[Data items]
BEGIN

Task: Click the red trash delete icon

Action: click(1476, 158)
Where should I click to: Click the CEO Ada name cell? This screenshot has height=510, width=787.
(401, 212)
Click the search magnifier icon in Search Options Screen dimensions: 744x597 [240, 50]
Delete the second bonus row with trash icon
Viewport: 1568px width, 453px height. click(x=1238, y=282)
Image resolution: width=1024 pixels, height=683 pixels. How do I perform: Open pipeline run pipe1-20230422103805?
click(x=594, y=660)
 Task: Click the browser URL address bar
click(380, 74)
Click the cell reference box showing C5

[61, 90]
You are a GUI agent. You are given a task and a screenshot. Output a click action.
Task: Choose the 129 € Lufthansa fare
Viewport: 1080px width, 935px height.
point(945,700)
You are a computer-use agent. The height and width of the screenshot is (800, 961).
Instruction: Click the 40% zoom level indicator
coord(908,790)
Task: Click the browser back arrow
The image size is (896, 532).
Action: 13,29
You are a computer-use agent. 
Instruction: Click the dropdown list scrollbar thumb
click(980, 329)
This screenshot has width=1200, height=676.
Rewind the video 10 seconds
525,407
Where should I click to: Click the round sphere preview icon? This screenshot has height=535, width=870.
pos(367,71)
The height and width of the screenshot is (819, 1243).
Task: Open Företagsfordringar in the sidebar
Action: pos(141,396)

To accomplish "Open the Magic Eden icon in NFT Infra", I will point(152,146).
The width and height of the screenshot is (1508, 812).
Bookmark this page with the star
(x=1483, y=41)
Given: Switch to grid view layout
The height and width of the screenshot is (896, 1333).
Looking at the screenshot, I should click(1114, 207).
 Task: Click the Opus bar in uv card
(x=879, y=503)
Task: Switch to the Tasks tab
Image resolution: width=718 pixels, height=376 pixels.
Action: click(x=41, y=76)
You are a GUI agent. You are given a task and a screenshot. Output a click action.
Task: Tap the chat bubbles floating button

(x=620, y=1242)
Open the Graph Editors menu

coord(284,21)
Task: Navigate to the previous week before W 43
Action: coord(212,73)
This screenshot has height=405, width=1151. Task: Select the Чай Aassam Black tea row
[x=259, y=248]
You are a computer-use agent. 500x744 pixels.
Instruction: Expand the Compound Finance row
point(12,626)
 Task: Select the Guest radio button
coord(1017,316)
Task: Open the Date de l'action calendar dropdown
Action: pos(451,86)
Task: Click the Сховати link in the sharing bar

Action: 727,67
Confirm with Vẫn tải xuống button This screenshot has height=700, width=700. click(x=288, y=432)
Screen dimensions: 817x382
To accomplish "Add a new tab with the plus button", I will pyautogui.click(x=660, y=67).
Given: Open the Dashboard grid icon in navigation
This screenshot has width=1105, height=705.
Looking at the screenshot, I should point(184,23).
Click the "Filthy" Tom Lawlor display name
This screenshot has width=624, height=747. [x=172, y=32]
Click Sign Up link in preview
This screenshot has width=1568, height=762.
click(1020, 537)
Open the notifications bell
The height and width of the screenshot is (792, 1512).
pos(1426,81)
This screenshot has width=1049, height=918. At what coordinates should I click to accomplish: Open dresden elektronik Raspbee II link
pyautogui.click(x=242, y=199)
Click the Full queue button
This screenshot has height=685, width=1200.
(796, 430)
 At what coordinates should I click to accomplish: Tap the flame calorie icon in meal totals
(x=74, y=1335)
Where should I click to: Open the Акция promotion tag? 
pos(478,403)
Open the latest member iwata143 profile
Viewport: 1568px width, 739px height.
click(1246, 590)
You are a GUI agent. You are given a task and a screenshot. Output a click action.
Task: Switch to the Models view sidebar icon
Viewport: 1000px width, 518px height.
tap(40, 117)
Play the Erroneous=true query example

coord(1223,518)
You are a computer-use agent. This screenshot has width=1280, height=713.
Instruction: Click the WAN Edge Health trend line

END

**What the exercise asks**
Keeping every word as it is, repeat all of the records.

**Written answer**
Task: Click the red trash delete icon

Action: click(1476, 158)
Where should I click to: Click the CEO Ada name cell? This screenshot has height=510, width=787.
(401, 212)
Click the search magnifier icon in Search Options Screen dimensions: 744x597 [240, 50]
Delete the second bonus row with trash icon
Viewport: 1568px width, 453px height. click(x=1238, y=282)
Image resolution: width=1024 pixels, height=683 pixels. How do I perform: Open pipeline run pipe1-20230422103805?
click(x=594, y=660)
 Task: Click the browser URL address bar
click(380, 74)
Click the cell reference box showing C5

[61, 90]
You are a GUI agent. You are given a task and a screenshot. Output a click action.
Task: Choose the 129 € Lufthansa fare
Viewport: 1080px width, 935px height.
point(945,700)
You are a computer-use agent. The height and width of the screenshot is (800, 961).
Instruction: Click the 40% zoom level indicator
coord(908,790)
Task: Click the browser back arrow
The image size is (896, 532).
Action: 13,29
You are a computer-use agent. 
Instruction: Click the dropdown list scrollbar thumb
click(980, 329)
This screenshot has width=1200, height=676.
Rewind the video 10 seconds
525,407
Where should I click to: Click the round sphere preview icon? This screenshot has height=535, width=870.
pos(367,71)
The height and width of the screenshot is (819, 1243).
Task: Open Företagsfordringar in the sidebar
Action: pos(141,396)

To accomplish "Open the Magic Eden icon in NFT Infra", I will point(152,146).
The width and height of the screenshot is (1508, 812).
Bookmark this page with the star
(x=1483, y=41)
Given: Switch to grid view layout
The height and width of the screenshot is (896, 1333).
Looking at the screenshot, I should click(1114, 207).
 Task: Click the Opus bar in uv card
(x=879, y=503)
Task: Switch to the Tasks tab
Image resolution: width=718 pixels, height=376 pixels.
Action: click(x=41, y=76)
You are a GUI agent. You are given a task and a screenshot. Output a click action.
Task: Tap the chat bubbles floating button

(x=620, y=1242)
Open the Graph Editors menu

coord(284,21)
Task: Navigate to the previous week before W 43
Action: coord(212,73)
This screenshot has height=405, width=1151. Task: Select the Чай Aassam Black tea row
[x=259, y=248]
You are a computer-use agent. 500x744 pixels.
Instruction: Expand the Compound Finance row
point(12,626)
 Task: Select the Guest radio button
coord(1017,316)
Task: Open the Date de l'action calendar dropdown
Action: pos(451,86)
Task: Click the Сховати link in the sharing bar

Action: 727,67
Confirm with Vẫn tải xuống button This screenshot has height=700, width=700. click(x=288, y=432)
Screen dimensions: 817x382
To accomplish "Add a new tab with the plus button", I will pyautogui.click(x=660, y=67).
Given: Open the Dashboard grid icon in navigation
This screenshot has width=1105, height=705.
Looking at the screenshot, I should point(184,23).
Click the "Filthy" Tom Lawlor display name
This screenshot has width=624, height=747. [x=172, y=32]
Click Sign Up link in preview
This screenshot has width=1568, height=762.
click(1020, 537)
Open the notifications bell
The height and width of the screenshot is (792, 1512).
pos(1426,81)
This screenshot has width=1049, height=918. At what coordinates should I click to accomplish: Open dresden elektronik Raspbee II link
pyautogui.click(x=242, y=199)
Click the Full queue button
This screenshot has height=685, width=1200.
(796, 430)
 At what coordinates should I click to accomplish: Tap the flame calorie icon in meal totals
(x=74, y=1335)
Where should I click to: Open the Акция promotion tag? 
pos(478,403)
Open the latest member iwata143 profile
Viewport: 1568px width, 739px height.
click(1246, 590)
You are a GUI agent. You are given a task and a screenshot. Output a click action.
Task: Switch to the Models view sidebar icon
Viewport: 1000px width, 518px height.
tap(40, 117)
Play the Erroneous=true query example

coord(1223,518)
You are a computer-use agent. This screenshot has width=1280, height=713.
Instruction: Click the WAN Edge Health trend line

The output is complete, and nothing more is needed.